Mektup ve eki

Bir demokraside biri başbakan diğeri ana muhalefet lideri olan iki şahıs arasında görüşmenin pazarlığı olmaz. Görüşüp görüşmeyecekleri kamuoyunun meşgul olacağı bir dizi filme dönüşmez. İki liderin görüşmesini sağlamak için insanlar duaya çıkmaz. Demokrasi dediğiniz şey zaten özü itibariyle görüşmek, konuşmak, uzlaşmak ve bütün bunların doğal olarak hazır olması demektir.

Ne var ki olan oldu. Erdoğan'la Baykal'ın buluşması ülke gündeminin bir numaralı meselesi haline geldi. Konu bir açılımdan doğmuştu; sonuçta mektuplaşmaları ve artık bir randevuya varacakları anlaşılan yazılı diyalogları başlı başına bir açılım halini aldı. Bunda da bir hayır vardır, diyelim.

Ve bana kalırsa var da...

Evet, Baykal'ın cevap mektubunda kullandığı dil, polemikteki ısrarı ve yargılayıcı üslubu ilk bakışta hala ciddi bir mesafe alınamadığını gösteriyor. Ama bu yaklaşımı anlamlandırmak çok zor değil. Öncelikle, ülkenin en büyük meselesi konusunda inisiyatifi ele almış bir hükümete karşı muhalefetin dozunu kaçırmak alışık olmadığımız bir durum değil. Bu sorunu çözdüğü takdirde Erdoğan'ın tarih nezdinde kazanacağı rolün değerini en iyi bir siyaset bilimci olarak Baykal biliyor...

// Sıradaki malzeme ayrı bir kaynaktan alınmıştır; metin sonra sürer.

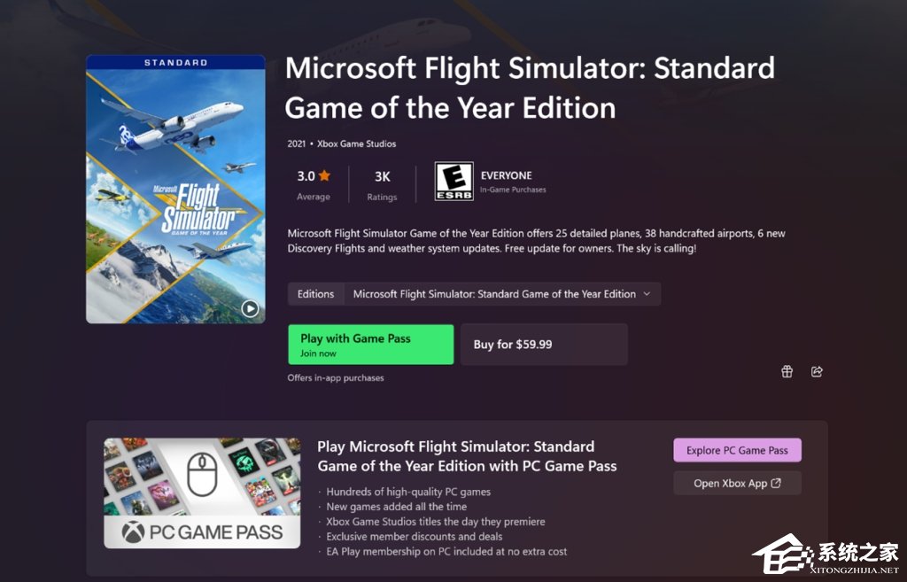Buy the game for $59.99
907x582 pixels.
coord(543,345)
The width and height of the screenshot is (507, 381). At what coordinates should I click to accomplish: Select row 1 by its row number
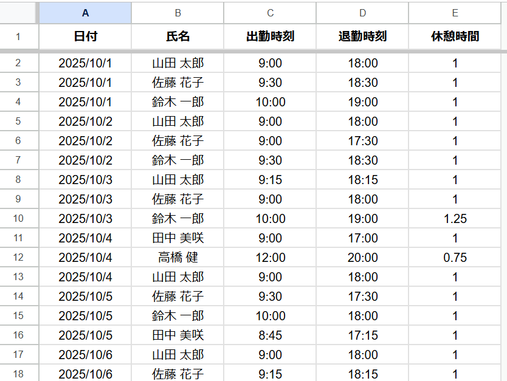[x=18, y=36]
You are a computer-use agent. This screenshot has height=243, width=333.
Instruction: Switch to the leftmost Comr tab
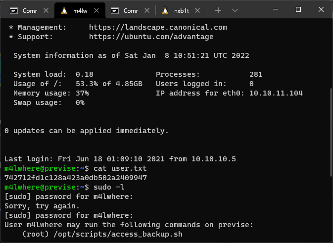click(x=30, y=10)
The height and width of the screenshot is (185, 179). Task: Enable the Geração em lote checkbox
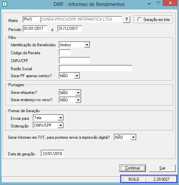coord(140,19)
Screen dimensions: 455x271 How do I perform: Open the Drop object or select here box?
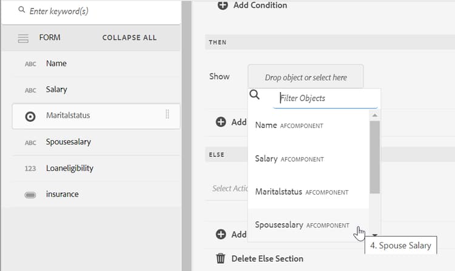306,78
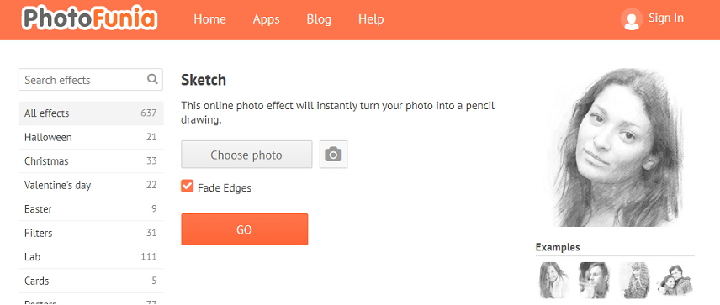Screen dimensions: 720x305
Task: Go to the Blog page
Action: 319,19
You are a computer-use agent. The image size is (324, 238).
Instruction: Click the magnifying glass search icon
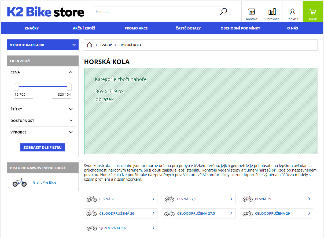click(223, 12)

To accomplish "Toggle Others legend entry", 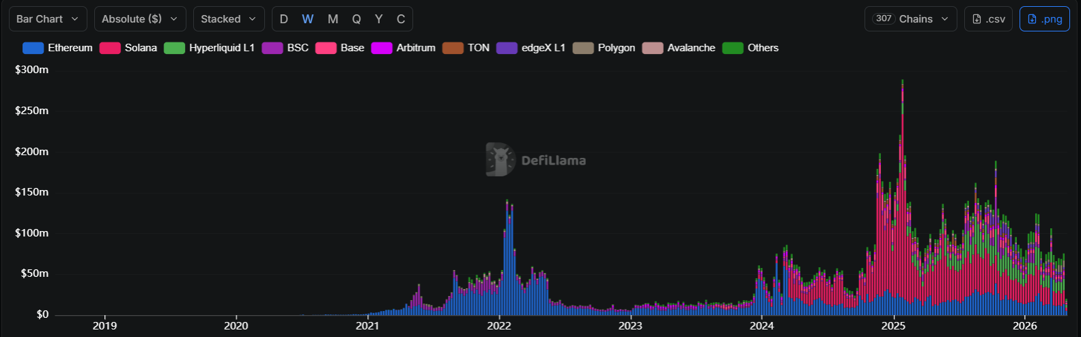I will point(750,48).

Aylardır sürdürdüğü sertliğin sebebini de, sözlerinde işaret ettiği büyük tehlikelerde değil burada aramak lazım.

Kim Türkiye'yi değiştirme iradesini cesaretle ortaya koyuyor, Baykal'ın muhalefet kriteri bu sorunun cevabıdır. Böylesine benzersiz tarihi bir rol kendi eline geçseydi ve eğer o cesareti gösterebilseydi muhtemelen 1989 SHP Kürt Raporu'nu bile ikiye katlamaktan çekinmezdi.

Şimdi, Başbakan'la mektuplaşmasında ve özellikle de gönderdiği cevap mektubundaki hayır da o raporu eklemiş olmasıdır.

Sorun Kürt sorunu ama Türkçe okuyup yazmasını biliyoruz.

Baykal eğer 1989 raporunun arkasındaysa -ki, Başbakan'a gönderdiğine göre öyle olmalı- bu mesele çözülmüş demektir.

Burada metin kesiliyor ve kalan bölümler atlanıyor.